Strategic Implications

This study underscores a critical issue for IT departments: the unpredictability and high cost of deploying LLMs in an agentic mode. Companies planning to use AI extensively will need to adjust budgeting strategies, potentially reducing confidence in AI-driven projects. For tech giants like Google and Microsoft, this insight could influence product development and pricing strategies.

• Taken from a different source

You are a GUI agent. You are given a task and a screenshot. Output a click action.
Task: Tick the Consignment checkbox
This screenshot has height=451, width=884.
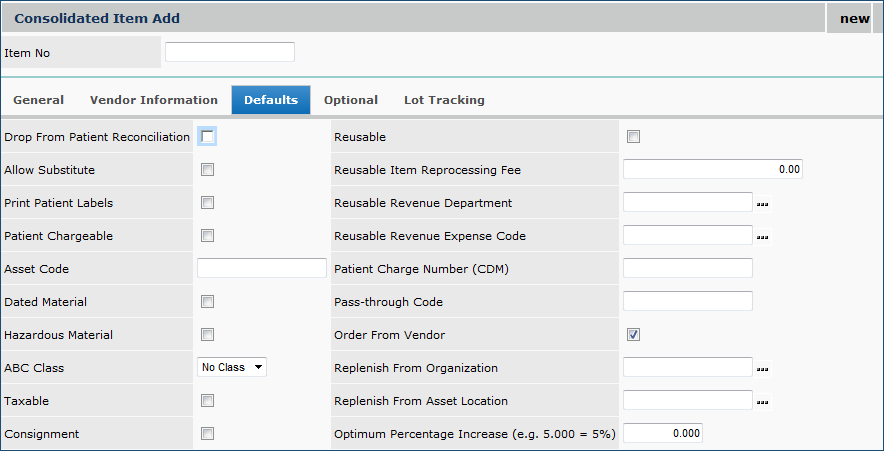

Failure to accurately predict costs could shift power toward vendors who can provide more cost-effective solutions.

What Happens Next

Given the high variability in agentic mode costs, companies might adopt more rigorous budget forecasting tools. Expect vendors to develop features for better cost predictability by early 2027, potentially leading to new market entrants offering innovative cost management solutions. Industries heavily reliant on AI will need to reassess deployment strategies, potentially shifting toward more predictable alternatives in the next 12 months.

Second-Order Effects

This finding may spur regulatory discussions on AI usage transparency and cost predictability. As firms like Uber encounter budget overruns in AI deployment, there could be a push for industry standards or guidelines on cost-efficient AI usage. Adjacent markets, like cloud services, could see shifts as firms optimize for token efficiency, possibly impacting server loads and data center demands.